Work to complete.
1. In the passage on post-pandemic workplace plans, what did Edelman's 2020 Trust Barometer find?
2. Please continue the passage on post-pandemic workplace plans from its last sentence.

Passage provided.
========================================================================

As governments on both sides of the Atlantic begin to lift lockdown restrictions in key retail and hospitality categories, many businesses will be considering their post-pandemic exit strategy. 

For businesses that have successfully navigated the COVID-19 crisis so far, people leaders must now address how to take their employees back to work in a changing business landscape. The global crisis has caused lasting damage to both the economy and changed the dynamic of the people who drive it. At a time when trust was already in short supply –  Edelman’s 2020 Trust Barometer found that trust in traditional institutions such as government and media was at an all-time low – and likely to sink lower, organizations have a great opportunity to build trust with their people by guiding and supporting them. 

With this in mind, we have compiled some key considerations for organizations to include in their post-pandemic workplace plan:

  • Workplace trust is key to building healthy culture: organizational trust is a key ingredient in what constitutes healthy workplace culture where innovation thrives. Broken trust has fundamental implications for businesses – both in organizational productivity and employee wellbeing. Organizational trust requires transparency and a consistent two-way dialogue between employer and employee. Implementing appropriate tools such as Vault Platform for surfacing ethical and cultural diversions provides an efficient channel for dialogue in the workplace, giving employees the choice to Speak Up about issues that concern them and escalate those concerns to the most appropriate stakeholder. Such tools provide an important framework where healthy organizational culture can thrive and trust can be built and sustained.

========================================================================

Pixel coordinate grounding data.
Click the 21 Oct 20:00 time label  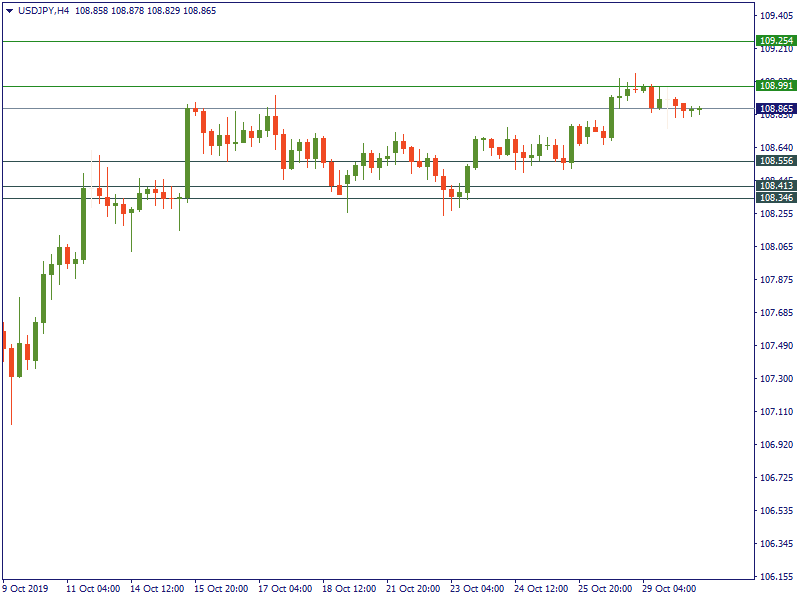[x=414, y=589]
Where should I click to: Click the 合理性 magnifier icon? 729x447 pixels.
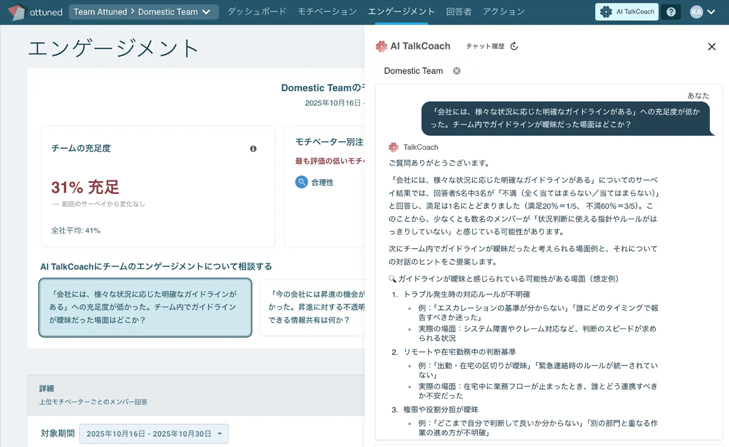[x=301, y=182]
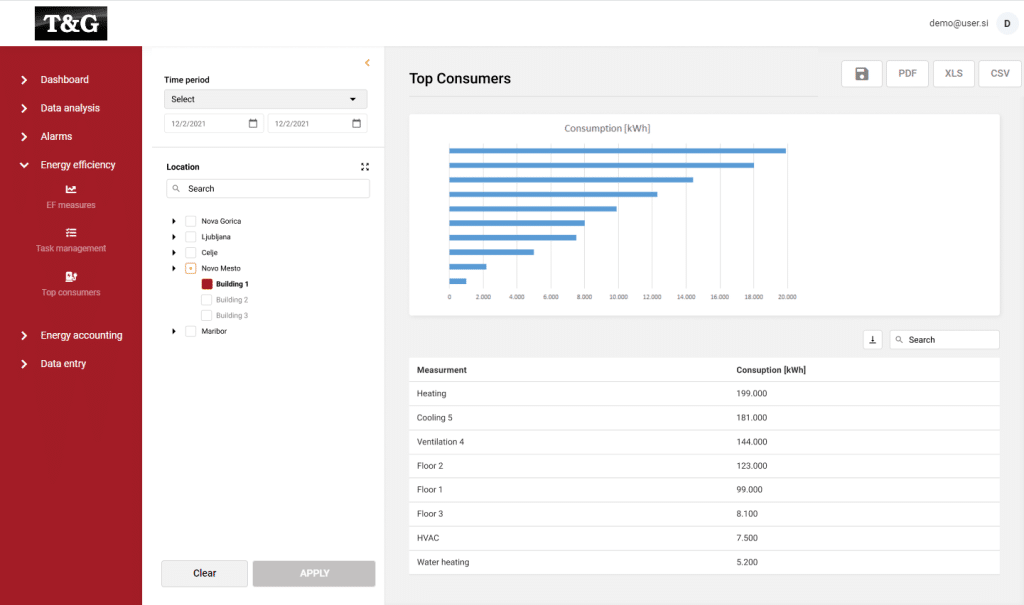The height and width of the screenshot is (605, 1024).
Task: Open the start date calendar picker
Action: point(253,123)
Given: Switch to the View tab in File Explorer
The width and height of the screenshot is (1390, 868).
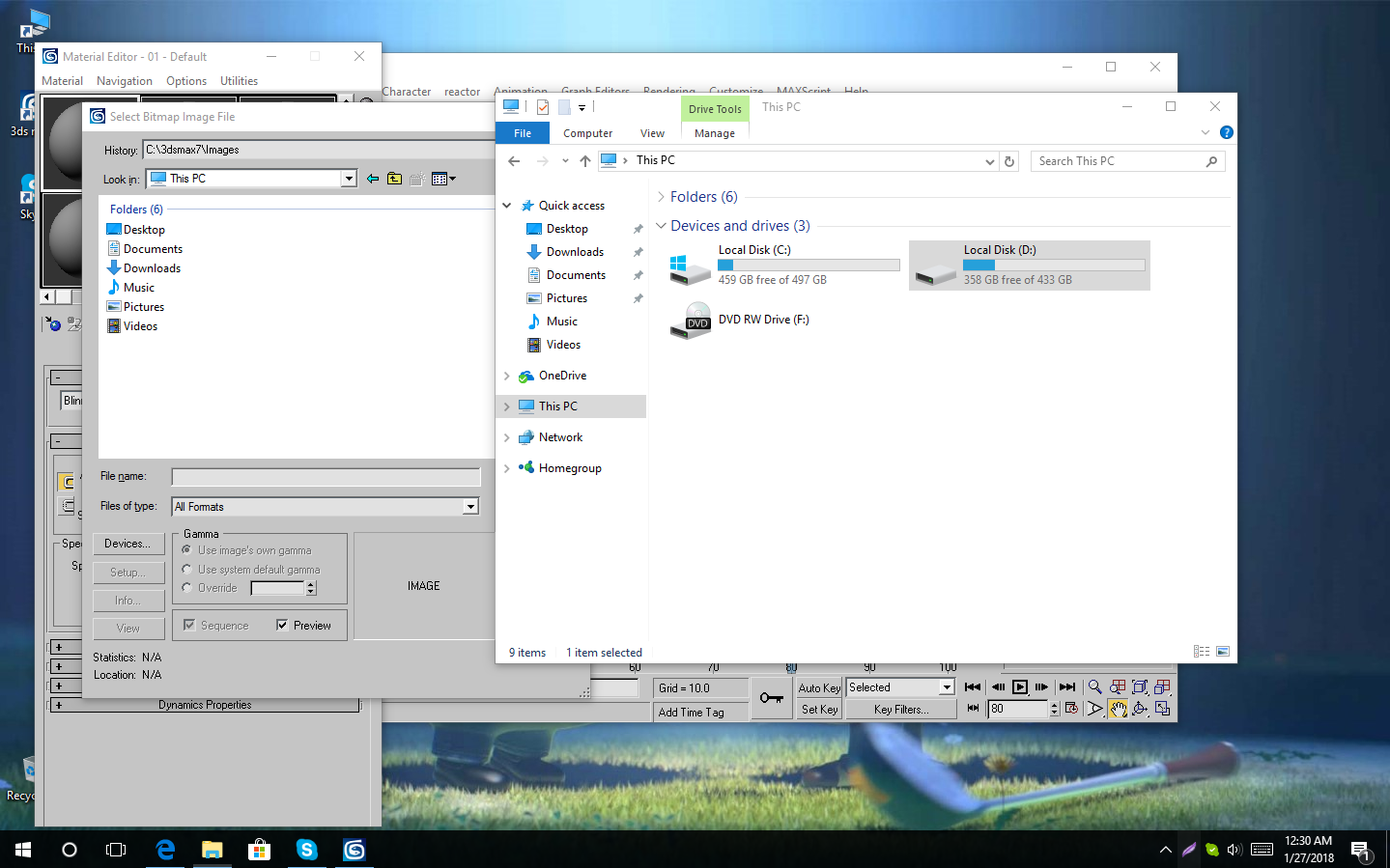Looking at the screenshot, I should point(652,132).
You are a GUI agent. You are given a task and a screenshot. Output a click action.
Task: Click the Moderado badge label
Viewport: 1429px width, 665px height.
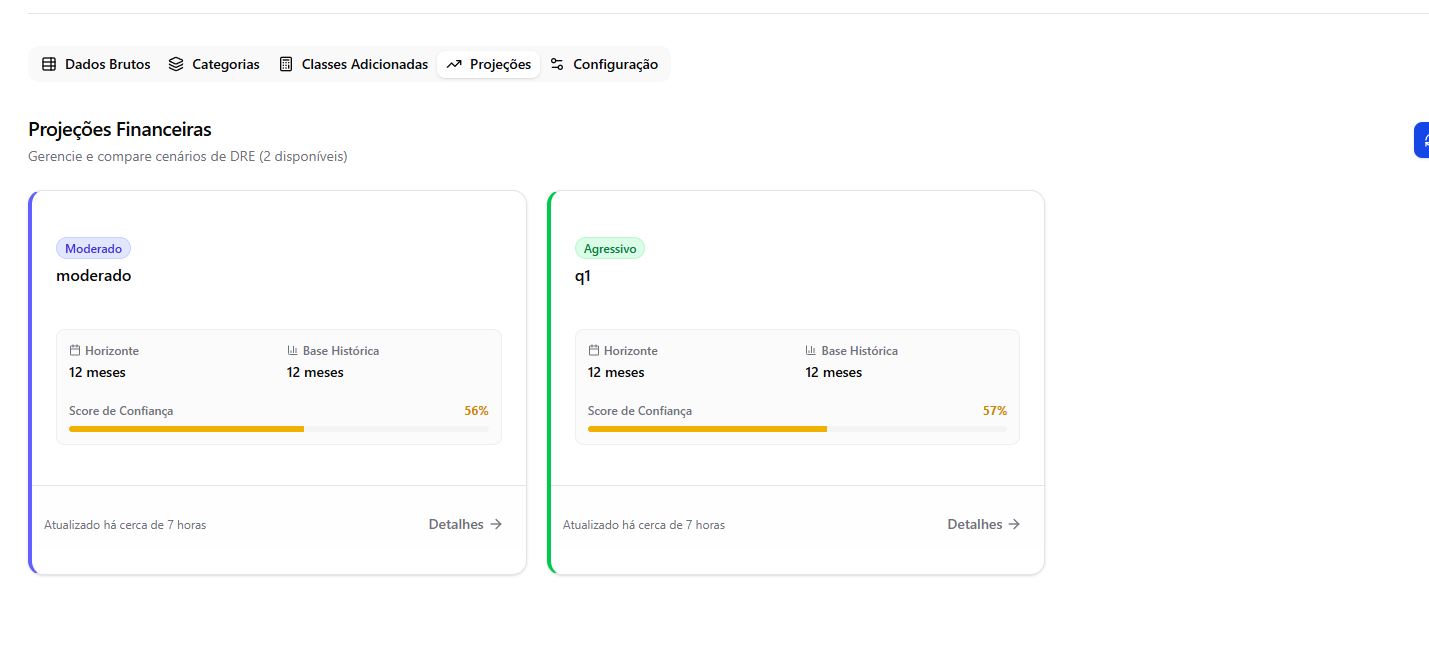pos(93,249)
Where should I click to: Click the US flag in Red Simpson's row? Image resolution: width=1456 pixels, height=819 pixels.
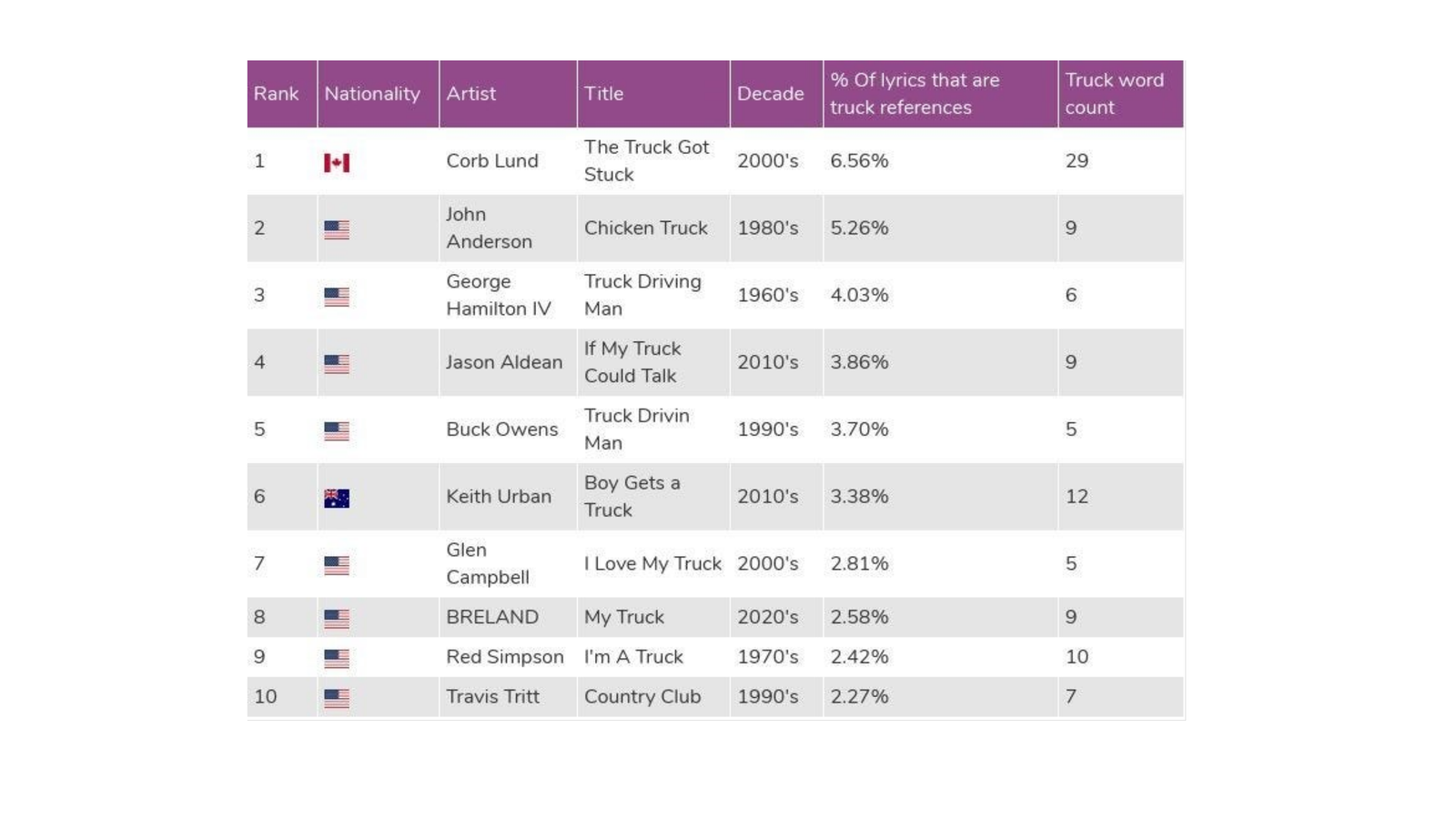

========================================================================

Per-task answers.
1. Trust in traditional institutions such as government and media was at an all-time low.

2.
  • Managing human resources’ workflows: HR leaders have been on the front line of the COVID-19 crisis. Beyond managing the operational aspects of the pandemic, human resources will play an increasingly important role in managing the “human” aspect of employees returning to work. As such, HR professionals will need an efficient way of managing employee concerns and understanding key patterns within the workplace (such as employees who have had COVID-19 or those who have concerns about personal safety).
  • Online/offline cohesion: building healthy workplace culture also means providing a psychologically safe environment whether this is virtually for remote workers or in-person for those on-site. Open door policies have been demonstrated to be too passive, but as communications have shifted online, employers will at least need to provide a “digital open door” post-pandemic.

The pandemic has presented many category-neutral challenges for organizations. But COVID-19 also presents a clear opportunity for organizations to rethink what type of workplace they want to return to. We are already seeing less push-back from C-level executives when it comes to implementing new initiatives so now is the best time for organisations to be looking at what long-lasting changes they want to make.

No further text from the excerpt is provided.